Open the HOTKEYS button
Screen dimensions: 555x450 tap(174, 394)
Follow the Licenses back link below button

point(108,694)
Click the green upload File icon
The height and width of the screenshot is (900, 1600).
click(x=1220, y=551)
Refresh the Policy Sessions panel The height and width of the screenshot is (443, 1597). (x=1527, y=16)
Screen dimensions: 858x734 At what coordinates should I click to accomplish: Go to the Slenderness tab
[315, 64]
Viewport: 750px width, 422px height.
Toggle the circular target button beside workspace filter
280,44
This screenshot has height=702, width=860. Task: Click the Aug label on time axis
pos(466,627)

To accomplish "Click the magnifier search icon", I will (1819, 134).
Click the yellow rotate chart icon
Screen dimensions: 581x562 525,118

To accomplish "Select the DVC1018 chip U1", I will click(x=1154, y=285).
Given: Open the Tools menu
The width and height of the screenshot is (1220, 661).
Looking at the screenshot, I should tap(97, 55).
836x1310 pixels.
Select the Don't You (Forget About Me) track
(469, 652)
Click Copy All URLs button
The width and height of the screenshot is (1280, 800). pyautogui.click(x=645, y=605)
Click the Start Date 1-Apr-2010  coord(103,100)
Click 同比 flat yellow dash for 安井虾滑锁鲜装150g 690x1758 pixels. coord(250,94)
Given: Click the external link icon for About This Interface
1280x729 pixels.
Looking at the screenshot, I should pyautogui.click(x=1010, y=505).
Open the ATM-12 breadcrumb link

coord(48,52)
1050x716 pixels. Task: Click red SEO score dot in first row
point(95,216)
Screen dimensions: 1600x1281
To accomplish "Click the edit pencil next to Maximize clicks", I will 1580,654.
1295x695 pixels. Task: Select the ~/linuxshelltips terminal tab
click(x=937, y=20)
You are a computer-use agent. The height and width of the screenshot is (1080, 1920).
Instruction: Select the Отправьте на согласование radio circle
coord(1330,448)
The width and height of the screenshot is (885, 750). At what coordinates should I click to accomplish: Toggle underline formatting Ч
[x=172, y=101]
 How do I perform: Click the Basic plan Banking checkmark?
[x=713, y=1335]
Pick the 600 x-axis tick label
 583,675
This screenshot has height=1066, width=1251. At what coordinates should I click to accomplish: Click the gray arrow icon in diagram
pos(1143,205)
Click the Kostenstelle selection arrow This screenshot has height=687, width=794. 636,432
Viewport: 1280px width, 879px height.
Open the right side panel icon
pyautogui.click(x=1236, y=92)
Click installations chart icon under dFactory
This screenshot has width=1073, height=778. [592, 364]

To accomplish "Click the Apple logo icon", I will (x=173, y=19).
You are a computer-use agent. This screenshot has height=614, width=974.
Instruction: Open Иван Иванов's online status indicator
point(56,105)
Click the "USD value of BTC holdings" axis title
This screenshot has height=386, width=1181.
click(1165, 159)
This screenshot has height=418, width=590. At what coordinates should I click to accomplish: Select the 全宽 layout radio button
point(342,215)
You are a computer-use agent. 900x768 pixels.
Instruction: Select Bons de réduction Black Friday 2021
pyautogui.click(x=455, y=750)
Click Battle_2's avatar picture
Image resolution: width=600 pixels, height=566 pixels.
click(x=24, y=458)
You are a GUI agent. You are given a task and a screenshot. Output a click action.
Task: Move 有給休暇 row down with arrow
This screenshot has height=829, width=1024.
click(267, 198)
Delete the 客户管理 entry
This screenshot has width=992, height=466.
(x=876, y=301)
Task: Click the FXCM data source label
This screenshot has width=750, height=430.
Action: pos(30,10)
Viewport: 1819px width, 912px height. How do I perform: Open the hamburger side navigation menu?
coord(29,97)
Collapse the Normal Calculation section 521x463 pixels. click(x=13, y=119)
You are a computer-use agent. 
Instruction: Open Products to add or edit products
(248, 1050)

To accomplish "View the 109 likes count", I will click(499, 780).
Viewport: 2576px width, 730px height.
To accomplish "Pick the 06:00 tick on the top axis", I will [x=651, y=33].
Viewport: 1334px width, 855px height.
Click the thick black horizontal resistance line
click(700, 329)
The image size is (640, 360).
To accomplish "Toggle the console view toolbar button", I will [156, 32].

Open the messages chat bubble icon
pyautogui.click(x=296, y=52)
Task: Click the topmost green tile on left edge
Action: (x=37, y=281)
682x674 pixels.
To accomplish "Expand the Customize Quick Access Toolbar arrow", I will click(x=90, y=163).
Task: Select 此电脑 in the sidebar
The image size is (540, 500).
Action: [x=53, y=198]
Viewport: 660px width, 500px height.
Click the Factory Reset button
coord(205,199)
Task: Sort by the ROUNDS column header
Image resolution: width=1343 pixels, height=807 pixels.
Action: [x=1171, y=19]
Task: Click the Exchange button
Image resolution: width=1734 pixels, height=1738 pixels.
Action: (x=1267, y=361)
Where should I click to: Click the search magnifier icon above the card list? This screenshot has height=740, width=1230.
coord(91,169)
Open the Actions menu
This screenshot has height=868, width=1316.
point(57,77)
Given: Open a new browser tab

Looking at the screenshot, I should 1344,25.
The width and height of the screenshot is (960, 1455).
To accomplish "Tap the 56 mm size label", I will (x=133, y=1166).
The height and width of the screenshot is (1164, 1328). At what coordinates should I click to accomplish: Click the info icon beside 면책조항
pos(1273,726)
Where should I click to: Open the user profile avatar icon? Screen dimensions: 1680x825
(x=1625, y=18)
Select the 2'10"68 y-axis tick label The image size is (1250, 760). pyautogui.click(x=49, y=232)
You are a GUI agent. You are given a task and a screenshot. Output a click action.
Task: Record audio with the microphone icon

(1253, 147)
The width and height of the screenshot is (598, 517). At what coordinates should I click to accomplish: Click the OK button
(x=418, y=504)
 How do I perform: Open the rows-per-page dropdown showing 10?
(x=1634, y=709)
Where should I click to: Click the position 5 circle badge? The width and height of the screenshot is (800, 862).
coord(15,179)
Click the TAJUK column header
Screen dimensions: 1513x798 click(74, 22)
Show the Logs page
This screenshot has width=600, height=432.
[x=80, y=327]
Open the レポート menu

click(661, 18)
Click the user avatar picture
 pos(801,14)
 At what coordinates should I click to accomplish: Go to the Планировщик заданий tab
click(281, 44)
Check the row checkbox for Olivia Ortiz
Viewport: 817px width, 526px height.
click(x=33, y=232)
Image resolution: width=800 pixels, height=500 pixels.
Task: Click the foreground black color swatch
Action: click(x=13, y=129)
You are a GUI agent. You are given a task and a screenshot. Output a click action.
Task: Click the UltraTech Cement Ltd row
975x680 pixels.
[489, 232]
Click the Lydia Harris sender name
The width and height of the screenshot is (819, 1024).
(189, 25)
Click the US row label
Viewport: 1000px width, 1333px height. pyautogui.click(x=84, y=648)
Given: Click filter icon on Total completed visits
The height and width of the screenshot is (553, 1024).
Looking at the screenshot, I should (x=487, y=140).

+++

• [WHAT TO WORK ON]:
In this exercise, reproduce each line above exactly.

• [ANSWER FOR THE TASK]:
Open the HOTKEYS button
Screen dimensions: 555x450 tap(174, 394)
Follow the Licenses back link below button

point(108,694)
Click the green upload File icon
The height and width of the screenshot is (900, 1600).
click(x=1220, y=551)
Refresh the Policy Sessions panel The height and width of the screenshot is (443, 1597). (x=1527, y=16)
Screen dimensions: 858x734 At what coordinates should I click to accomplish: Go to the Slenderness tab
[315, 64]
Viewport: 750px width, 422px height.
Toggle the circular target button beside workspace filter
280,44
This screenshot has height=702, width=860. Task: Click the Aug label on time axis
pos(466,627)

To accomplish "Click the magnifier search icon", I will (1819, 134).
Click the yellow rotate chart icon
Screen dimensions: 581x562 525,118

To accomplish "Select the DVC1018 chip U1", I will click(x=1154, y=285).
Given: Open the Tools menu
The width and height of the screenshot is (1220, 661).
Looking at the screenshot, I should tap(97, 55).
836x1310 pixels.
Select the Don't You (Forget About Me) track
(469, 652)
Click Copy All URLs button
The width and height of the screenshot is (1280, 800). pyautogui.click(x=645, y=605)
Click the Start Date 1-Apr-2010  coord(103,100)
Click 同比 flat yellow dash for 安井虾滑锁鲜装150g 690x1758 pixels. coord(250,94)
Given: Click the external link icon for About This Interface
1280x729 pixels.
Looking at the screenshot, I should pyautogui.click(x=1010, y=505).
Open the ATM-12 breadcrumb link

coord(48,52)
1050x716 pixels. Task: Click red SEO score dot in first row
point(95,216)
Screen dimensions: 1600x1281
To accomplish "Click the edit pencil next to Maximize clicks", I will 1580,654.
1295x695 pixels. Task: Select the ~/linuxshelltips terminal tab
click(x=937, y=20)
You are a computer-use agent. The height and width of the screenshot is (1080, 1920).
Instruction: Select the Отправьте на согласование radio circle
coord(1330,448)
The width and height of the screenshot is (885, 750). At what coordinates should I click to accomplish: Toggle underline formatting Ч
[x=172, y=101]
 How do I perform: Click the Basic plan Banking checkmark?
[x=713, y=1335]
Pick the 600 x-axis tick label
 583,675
This screenshot has height=1066, width=1251. At what coordinates should I click to accomplish: Click the gray arrow icon in diagram
pos(1143,205)
Click the Kostenstelle selection arrow This screenshot has height=687, width=794. 636,432
Viewport: 1280px width, 879px height.
Open the right side panel icon
pyautogui.click(x=1236, y=92)
Click installations chart icon under dFactory
This screenshot has width=1073, height=778. [592, 364]

To accomplish "Click the Apple logo icon", I will (x=173, y=19).
You are a computer-use agent. This screenshot has height=614, width=974.
Instruction: Open Иван Иванов's online status indicator
point(56,105)
Click the "USD value of BTC holdings" axis title
This screenshot has height=386, width=1181.
click(1165, 159)
This screenshot has height=418, width=590. At what coordinates should I click to accomplish: Select the 全宽 layout radio button
point(342,215)
You are a computer-use agent. 900x768 pixels.
Instruction: Select Bons de réduction Black Friday 2021
pyautogui.click(x=455, y=750)
Click Battle_2's avatar picture
Image resolution: width=600 pixels, height=566 pixels.
click(x=24, y=458)
You are a GUI agent. You are given a task and a screenshot. Output a click action.
Task: Move 有給休暇 row down with arrow
This screenshot has height=829, width=1024.
click(267, 198)
Delete the 客户管理 entry
This screenshot has width=992, height=466.
(x=876, y=301)
Task: Click the FXCM data source label
This screenshot has width=750, height=430.
Action: pos(30,10)
Viewport: 1819px width, 912px height. How do I perform: Open the hamburger side navigation menu?
coord(29,97)
Collapse the Normal Calculation section 521x463 pixels. click(x=13, y=119)
You are a computer-use agent. 
Instruction: Open Products to add or edit products
(248, 1050)

To accomplish "View the 109 likes count", I will click(499, 780).
Viewport: 2576px width, 730px height.
To accomplish "Pick the 06:00 tick on the top axis", I will [x=651, y=33].
Viewport: 1334px width, 855px height.
Click the thick black horizontal resistance line
click(700, 329)
The image size is (640, 360).
To accomplish "Toggle the console view toolbar button", I will [156, 32].

Open the messages chat bubble icon
pyautogui.click(x=296, y=52)
Task: Click the topmost green tile on left edge
Action: (x=37, y=281)
682x674 pixels.
To accomplish "Expand the Customize Quick Access Toolbar arrow", I will click(x=90, y=163).
Task: Select 此电脑 in the sidebar
The image size is (540, 500).
Action: [x=53, y=198]
Viewport: 660px width, 500px height.
Click the Factory Reset button
coord(205,199)
Task: Sort by the ROUNDS column header
Image resolution: width=1343 pixels, height=807 pixels.
Action: [x=1171, y=19]
Task: Click the Exchange button
Image resolution: width=1734 pixels, height=1738 pixels.
Action: (x=1267, y=361)
Where should I click to: Click the search magnifier icon above the card list? This screenshot has height=740, width=1230.
coord(91,169)
Open the Actions menu
This screenshot has height=868, width=1316.
point(57,77)
Given: Open a new browser tab

Looking at the screenshot, I should 1344,25.
The width and height of the screenshot is (960, 1455).
To accomplish "Tap the 56 mm size label", I will (x=133, y=1166).
The height and width of the screenshot is (1164, 1328). At what coordinates should I click to accomplish: Click the info icon beside 면책조항
pos(1273,726)
Where should I click to: Open the user profile avatar icon? Screen dimensions: 1680x825
(x=1625, y=18)
Select the 2'10"68 y-axis tick label The image size is (1250, 760). pyautogui.click(x=49, y=232)
You are a GUI agent. You are given a task and a screenshot. Output a click action.
Task: Record audio with the microphone icon

(1253, 147)
The width and height of the screenshot is (598, 517). At what coordinates should I click to accomplish: Click the OK button
(x=418, y=504)
 How do I perform: Open the rows-per-page dropdown showing 10?
(x=1634, y=709)
Where should I click to: Click the position 5 circle badge? The width and height of the screenshot is (800, 862).
coord(15,179)
Click the TAJUK column header
Screen dimensions: 1513x798 click(74, 22)
Show the Logs page
This screenshot has width=600, height=432.
[x=80, y=327]
Open the レポート menu

click(661, 18)
Click the user avatar picture
 pos(801,14)
 At what coordinates should I click to accomplish: Go to the Планировщик заданий tab
click(281, 44)
Check the row checkbox for Olivia Ortiz
Viewport: 817px width, 526px height.
click(x=33, y=232)
Image resolution: width=800 pixels, height=500 pixels.
Task: Click the foreground black color swatch
Action: click(x=13, y=129)
You are a GUI agent. You are given a task and a screenshot. Output a click action.
Task: Click the UltraTech Cement Ltd row
975x680 pixels.
[489, 232]
Click the Lydia Harris sender name
The width and height of the screenshot is (819, 1024).
(189, 25)
Click the US row label
Viewport: 1000px width, 1333px height. pyautogui.click(x=84, y=648)
Given: Click filter icon on Total completed visits
The height and width of the screenshot is (553, 1024).
Looking at the screenshot, I should (x=487, y=140).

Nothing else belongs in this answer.